La Turquie a invité la Grèce à participer aux prochains exercices aériens « Aigle d’Anatolie » qui auront lieu du 13 au 24 juin 2011 dans la province de Konya , apprenait-on hier dans le journal turc Cumhuriyet. Ce sera notamment l’occasion pour Ankara de célébrer le 100ème anniversaire de la « Türk Hava Kuvvetleri », les forces aériennes turques.

Si les autorités grecques venaient à accepter, ce serait une première dans l’histoire de ces  voisins qu’oppose une longue liste de contentieux : divisés sur la question chypriote, où les deux pays supportent leurs communautés respectives, ils le sont d’autant plus quand à  leurs frontières maritimes. Athènes accuse ainsi régulièrement les forces turques de violer l’espace aérien grec lors de leurs exercices, ce qui a provoqué par le passé  de nombreuses escarmouches au-dessus de la mer Egée.

Cette annonce vient cependant confirmer un certain réchauffement diplomatique esquissé depuis quelques temps, ce  au détriment d’Israël.
L’an dernier, entre autres, le Conseil de Sécurité National turc a ainsi retiré la Grèce de la liste des « menaces pour la sécurité nationale » pour inclure l’Etat hébreu à sa place.
Israël, qui était avec les États-Unis l’un des premiers pays invités à cet exercice annuel lors de sa création en 2001, n’y est plus convié depuis bientôt deux ans. Il avait alors réagit en organisant de nombreux entrainements avec les forces aériennes grecques.

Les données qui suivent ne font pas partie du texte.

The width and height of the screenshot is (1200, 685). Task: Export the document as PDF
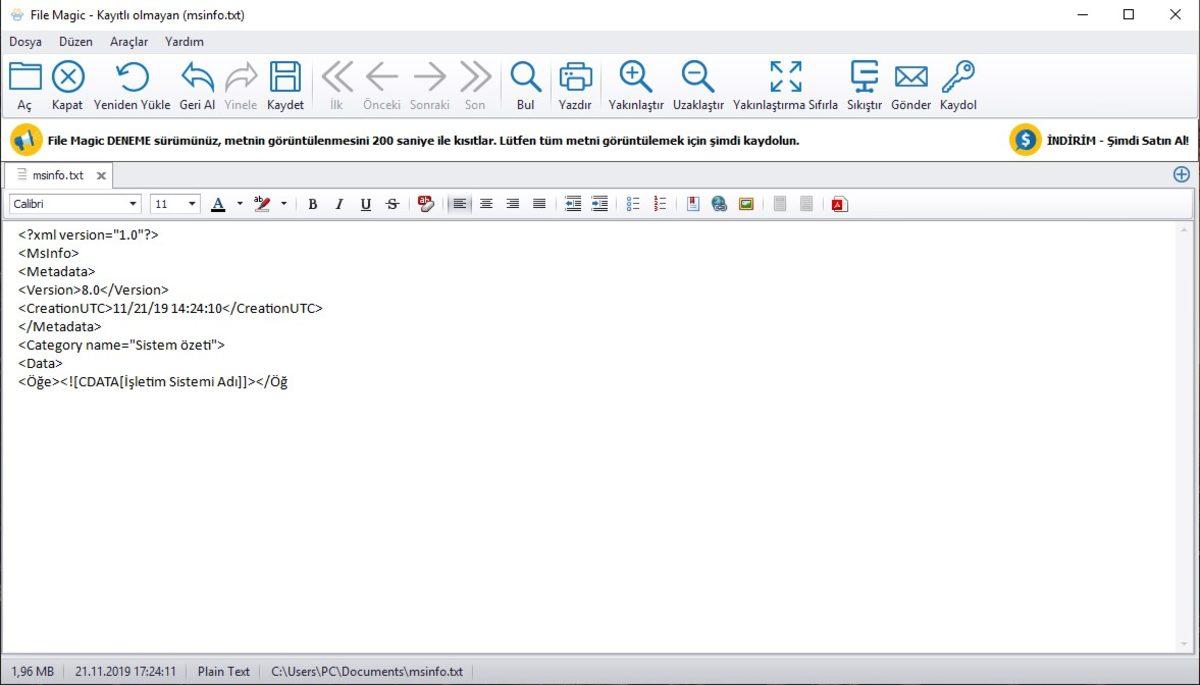(x=838, y=203)
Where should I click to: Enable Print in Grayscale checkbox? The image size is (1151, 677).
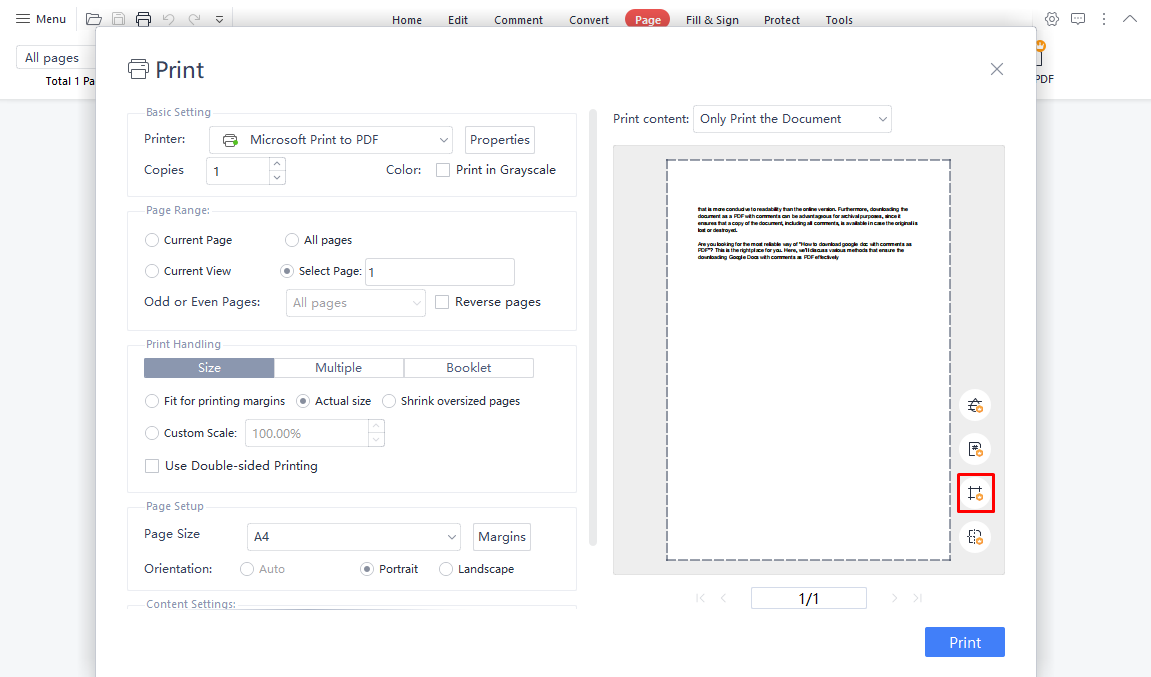tap(443, 170)
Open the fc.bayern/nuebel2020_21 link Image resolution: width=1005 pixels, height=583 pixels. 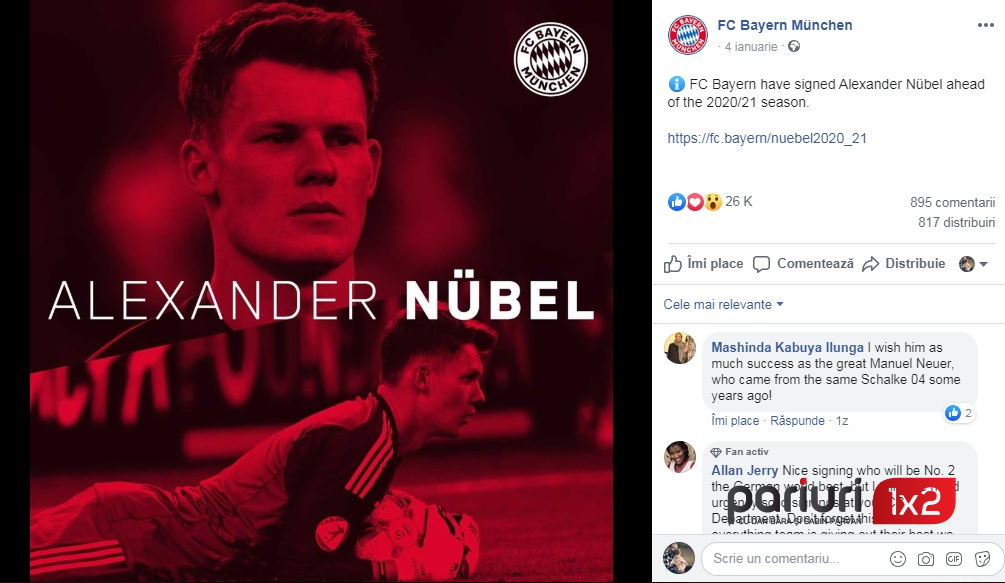click(x=767, y=138)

Certains ne manquent pas de faire remarquer d’ailleurs que la nouvelle intervient trois jours seulement après que les israéliens aient signé avec les chypriotes grecs un accord délimitant leurs zones économiques pour exploiter en bonne intelligence les réserves offshore de gaz découvertes il y a peu entre les deux pays.

 

Le + du Grand Turc : A la guerre comme au sport, on ne s’entraîne qu’entre amis: signe de l’apaisement entre Ankara et Pékin, c’était la Chine, pays non-membre de l’OTAN, qui était cette année l’invité des exercices « Aigle d’Anatolie », un mois avant la visite sur place du  ministre des Affaires Étrangères turc Ahmet Davutoglu.
Les relations entre la Chine et la Turquie s’étaient tendues en 2009 après la répression de la révolte ouïgour, une population musulmane turcophone habitant l’Est de la Chine, qualifiée à l’époque de « génocide » par le premier ministre Recep Tayyip Erdogan.